Sim Chi Yin had a cushy expat life in Beijing working as a reporter for The Singapore Straits Times, writing long feature stories and sometimes taking photos. The company paid for her education at the London School of Economics in exchange for eight years of employment. She had health insurance, a pension and job security.
So why did she walk away from that after nine years?
“I wanted to be a photographer but the editors at The Straits Times said I was overqualified,” she recalled. “Almost every year I asked to be assigned to the photo desk but they didn’t take visual journalism seriously.”
Ms. Sim — an ethnic-Chinese, middle-class child from Singapore whose family had risen from humble roots — had wanted to be a photographer since she was a teenager. So as grateful as she was to her newspaper, she took a gamble on photography.
Her decision, which meant slashing her expenses and moving to a smaller apartment, has paid off: Last month she joined the cooperative photo agency VII as an interim member, after being mentored for the past three years by Marcus Bleasdale as part of VII’s mentorship program.
“Most importantly, she is great photographer, a great journalist and a really good person who is dedicated to issue oriented storytelling,” said Ed Kashi, who is on VII’s board.
He also acknowledged that VII, like Magnum and other cooperative agencies, have had too few women and people of color as members and that Ms. Sim’s background is a welcome change. Ms. Sim, who has freelanced for The New York Times, Time Magazine and the New Yorker, speaks fluent Mandarin.
The interim membership is like a two-year trial marriage for both sides, during which Ms. Sim wants to organize group projects and expand the agency’s presence in Asia.
Chi Yin Sim grew up in Singapore in an ethnic Chinese family that had lived overseas for three generations and almost never spoke of the past. As a teenager she devoted herself to being “a useful person”, working with disabled people and volunteering as a Salvation Army Christmas bell-ringer at shopping malls.
Her parents were not interested in politics or civic engagement. Ms. Sim always felt that her parents didn’t understand or approve of her interest in social issues, activism and eventually journalism.
But she did not fully understand their disapproval at first.
After receiving a masters in Chinese history she delved into her family’s past, especially curious about her grandfather, whom no one ever spoke of. Her mother showed her a photo of a man with a box camera slung around his neck.

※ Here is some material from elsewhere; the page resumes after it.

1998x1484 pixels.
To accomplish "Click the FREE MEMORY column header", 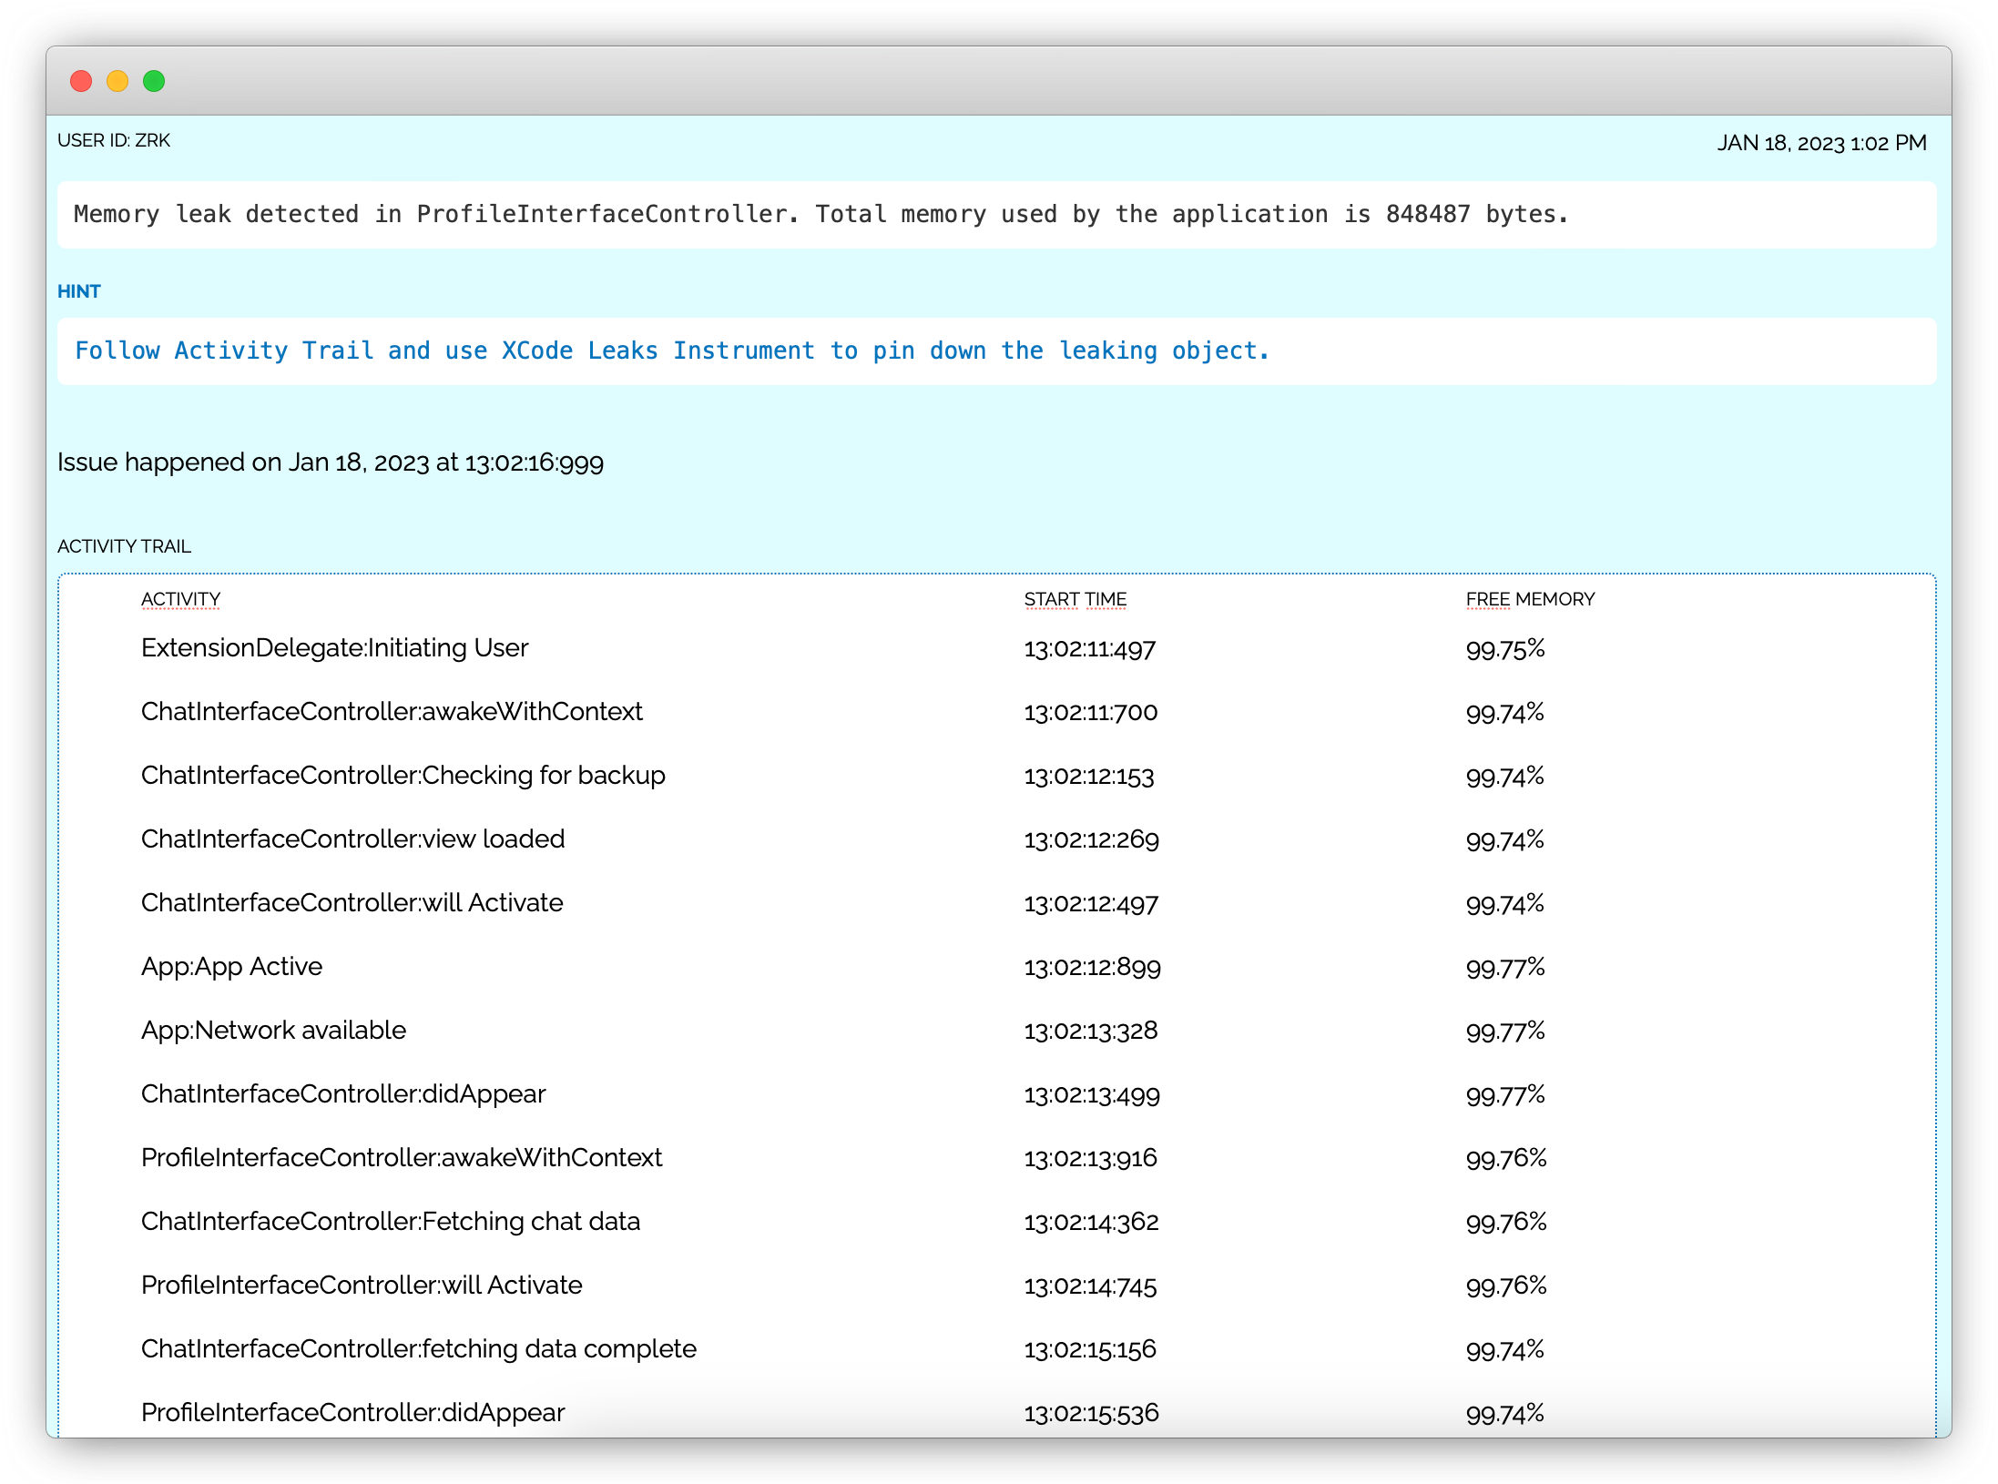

Over the next eight years she discovered he had been a school principal, businessman and eventually the editor of a leftist newspaper in Malaya. She learned that he had been active in Malaya’s Chinese community and was arrested and tortured by Japanese occupying forces during World War II. When the British returned, he wrote anti-colonial editorials, which led to his arrest. Given the choice of staying in jail or being deported, he left to his ancestral village in Guangdong province, leaving his family behind temporarily.
Ms. Sim only learned this hidden family history in full when she visited her relatives in Gaoshang, a farming village in China, in 2011. Her grandfather is revered as a martyr for the revolution: a six-foot tall obelisk marks his burial place. A month after arriving he joined the Chinese Communist Party guerrillas, he was captured by Nationalist forces and was executed shortly before the Communist victory.
Ms. Sim often wonders what her grandfather would think of the “New China” he fought for. She is “sure that he would be disappointed” with a lot of aspects of it. But she also suspects he would have approved of her interests in journalism and social issues, as she tries to do what she can “to be useful.”
“It’s an enormous place with enormous problems,” she said. “But I have come to really care about China and its people. After all, it’s the place where my grandfather died for.”